**Provided data**
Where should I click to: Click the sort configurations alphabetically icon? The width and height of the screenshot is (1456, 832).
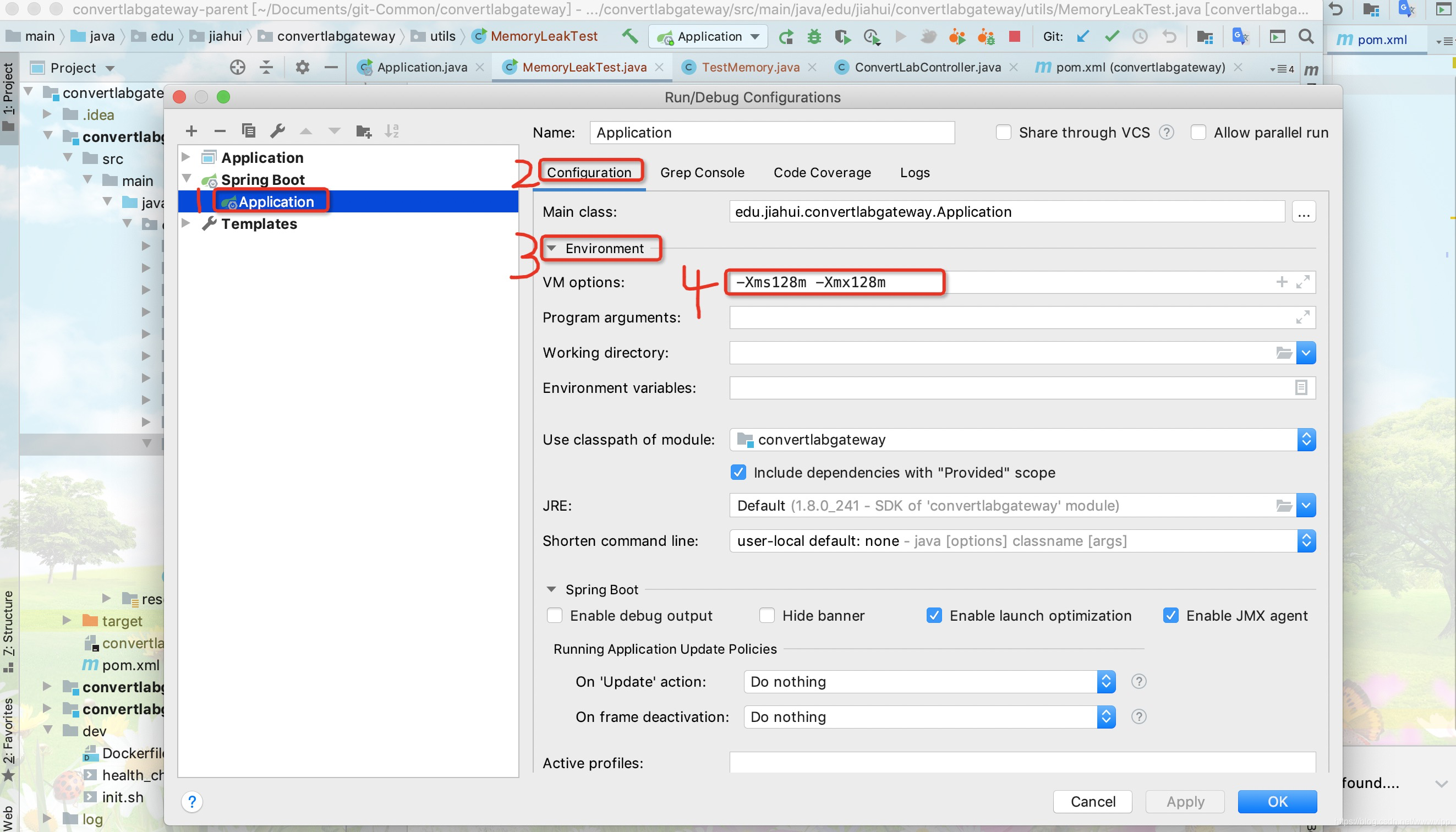(x=392, y=132)
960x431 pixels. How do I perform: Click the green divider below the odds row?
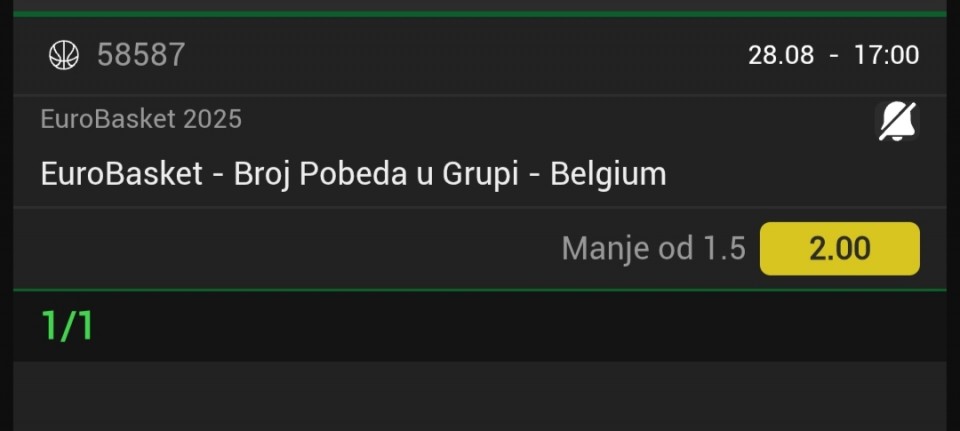(x=480, y=290)
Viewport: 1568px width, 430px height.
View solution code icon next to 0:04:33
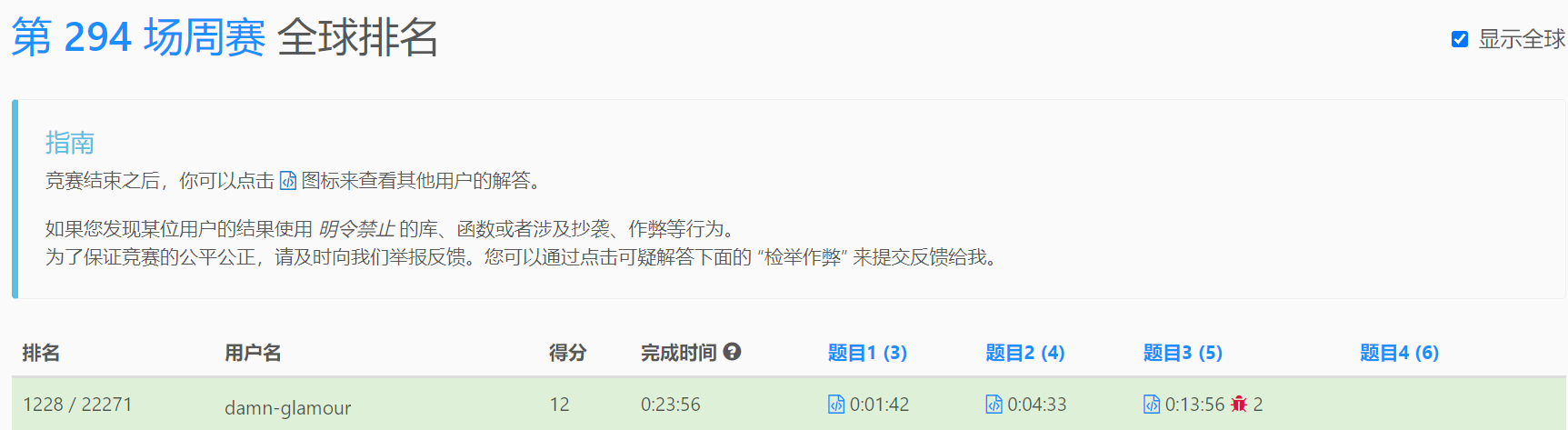tap(994, 405)
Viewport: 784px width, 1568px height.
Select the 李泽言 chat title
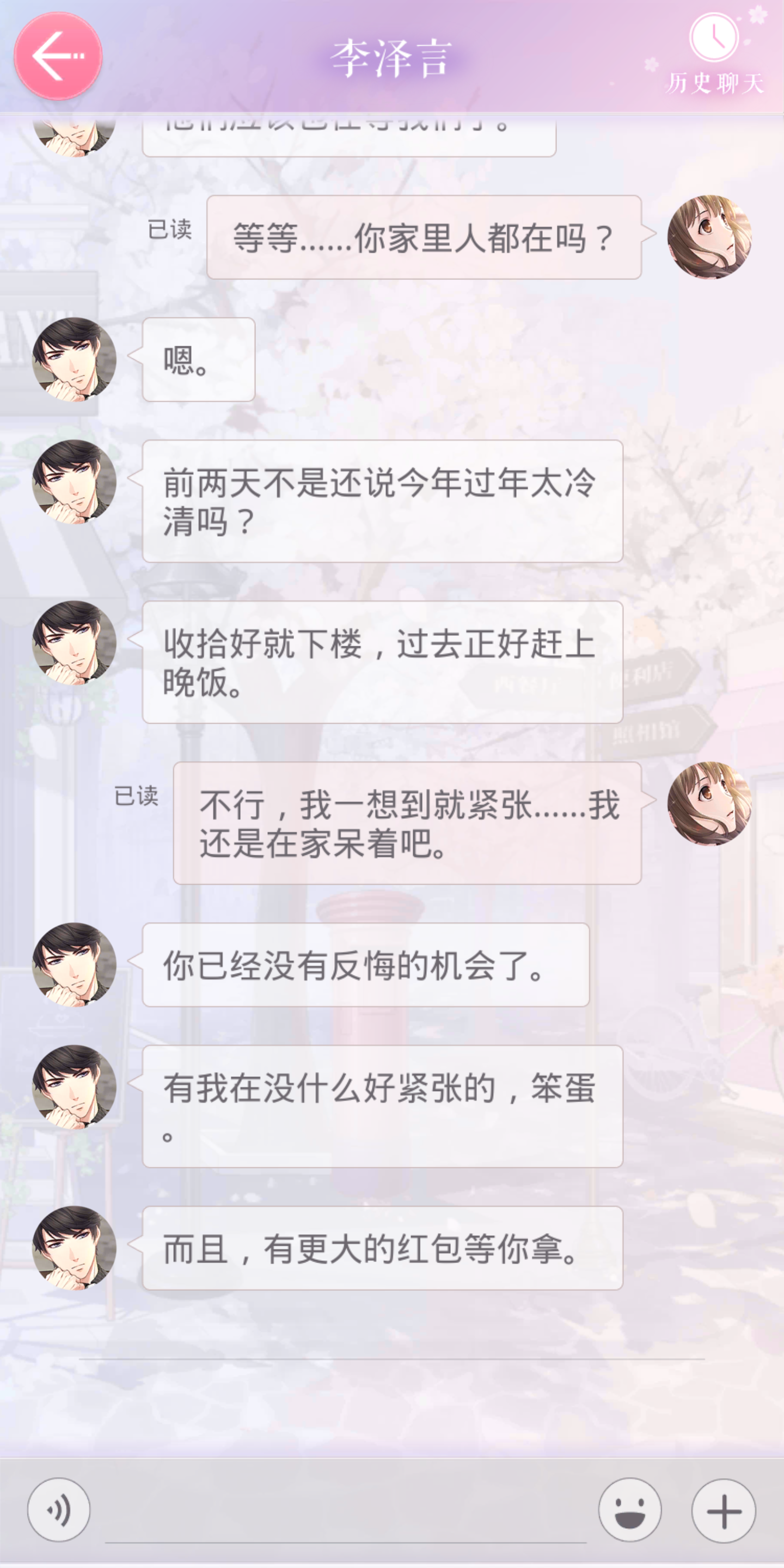[391, 58]
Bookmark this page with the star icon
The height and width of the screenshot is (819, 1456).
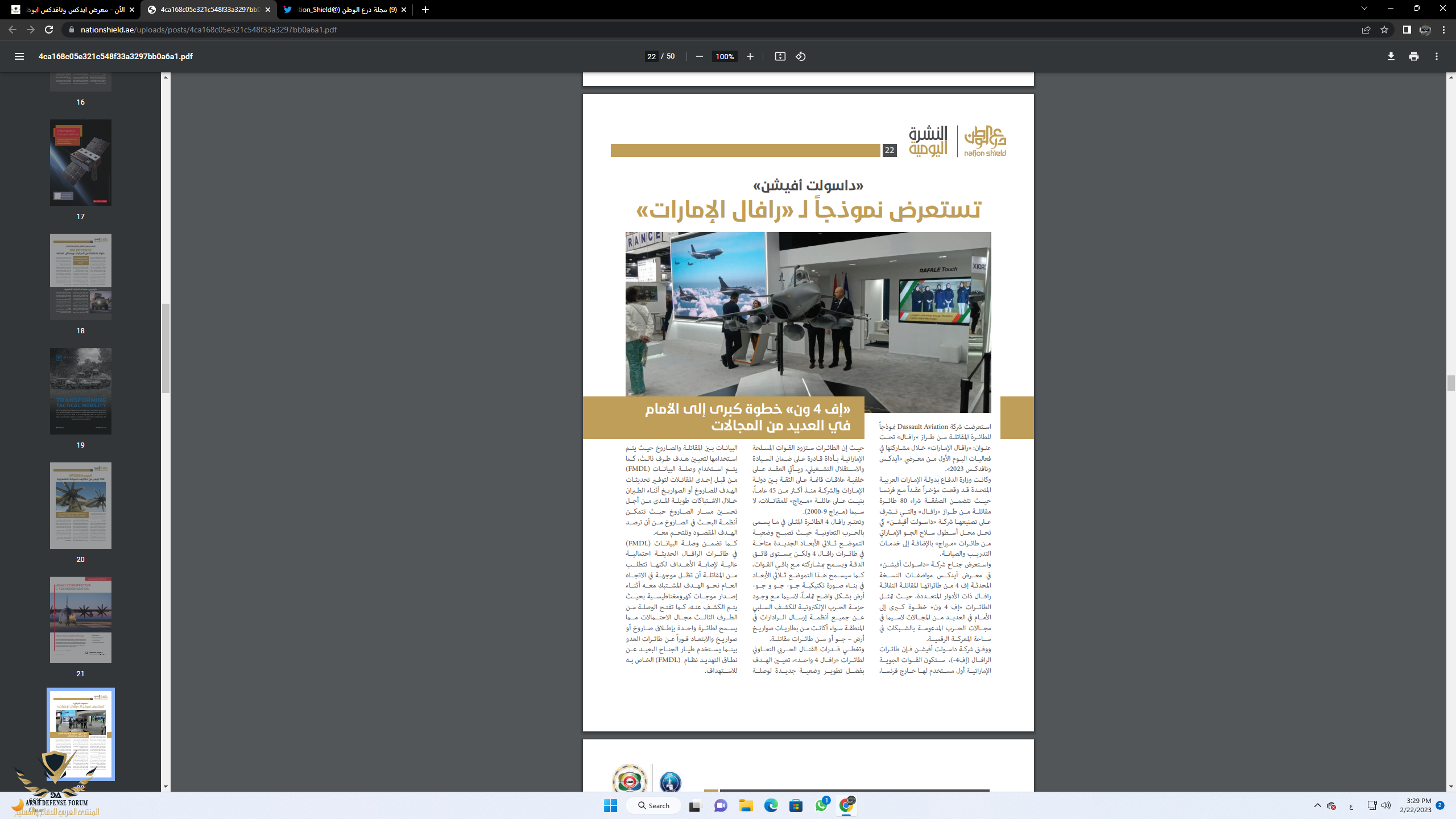pos(1384,30)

**Your instructions**
Rewrite all of the data above with every "icon" changed to "button" and everything else kept the same. Leave the pictures out of your answer.

**The reply**
Where should I click to: Click the sort configurations alphabetically button? The width and height of the screenshot is (1456, 832).
(x=392, y=132)
960x431 pixels. How do I perform: Click the green divider below the odds row?
(x=480, y=290)
Viewport: 1568px width, 430px height.
View solution code button next to 0:04:33
tap(994, 405)
Viewport: 784px width, 1568px height.
Select the 李泽言 chat title
[391, 58]
Bookmark this page with the star button
The height and width of the screenshot is (819, 1456).
pos(1384,30)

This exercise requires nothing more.